** START OF Document text **
But we are not limited to natural means alone. James advises us that “the
prayer offered in faith will restore the one who is sick, and the Lord
will raise him up” (James 5:15). A Christian should always pray for the
sick, but this does not guarantee a supernatural healing for everyone for
whom we pray. Paul later mentions to Timothy that “Erastus remained at
Corinth, but Trophimus I left sick at Miletus.” (2 Timothy 4:20) Why
would Paul leave his brother in Christ Trophimus sick if Paul had the
power to pray for him and heal him? Clearly God does not always answer
our prayers with a miracle.

Why would God choose not to heal a sick person? God alone knows the
answer in each individual case. Paul himself prayed three times to be
delivered from a chronic condition he suffered from, but Paul shares that
his prayer of faith was answered in a different way: “Because of the
surpassing greatness of the revelations, for this reason, to keep me from
exalting myself, there was given me a thorn in the flesh, a messenger of
Satan to torment me–to keep me from exalting myself! Concerning this I
implored the Lord three times that it might leave me. And He has said to
me, “My grace is sufficient for you, for power is perfected in weakness.”
** END OF Document text **
** START OF Provided data **
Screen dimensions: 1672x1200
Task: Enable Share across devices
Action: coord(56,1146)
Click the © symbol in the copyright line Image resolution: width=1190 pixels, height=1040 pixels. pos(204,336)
** END OF Provided data **
--- To do ---
A – Using the passage on prayer and healing, answer these:
(i) What does James say the prayer offered in faith will do?
(ii) Where did Paul leave Trophimus sick?
(iii) How many times did Paul implore the Lord that the thorn might leave him?
B – Does each statement agree with the passage on prayer and healing? Answer yes or no, quoting the words that decide it.
(i) Erastus stayed at Corinth.
(ii) Praying for the sick guarantees a supernatural healing for everyone prayed for.
(iii) Paul says the thorn in the flesh was given to keep him from exalting himself.
C – Reproduce the passage on prayer and healing word for word, everything from "But we are not" down to "with a miracle.".

--- Answers per task ---
A –
(i) It will restore the one who is sick, and the Lord will raise him up.
(ii) At Miletus.
(iii) Three times.

B –
(i) Yes: "Erastus remained at Corinth"
(ii) No: "this does not guarantee a supernatural healing for everyone for whom we pray"
(iii) Yes: "to keep me from exalting myself, there was given me a thorn in the flesh"

C –
But we are not limited to natural means alone. James advises us that “the
prayer offered in faith will restore the one who is sick, and the Lord
will raise him up” (James 5:15). A Christian should always pray for the
sick, but this does not guarantee a supernatural healing for everyone for
whom we pray. Paul later mentions to Timothy that “Erastus remained at
Corinth, but Trophimus I left sick at Miletus.” (2 Timothy 4:20) Why
would Paul leave his brother in Christ Trophimus sick if Paul had the
power to pray for him and heal him? Clearly God does not always answer
our prayers with a miracle.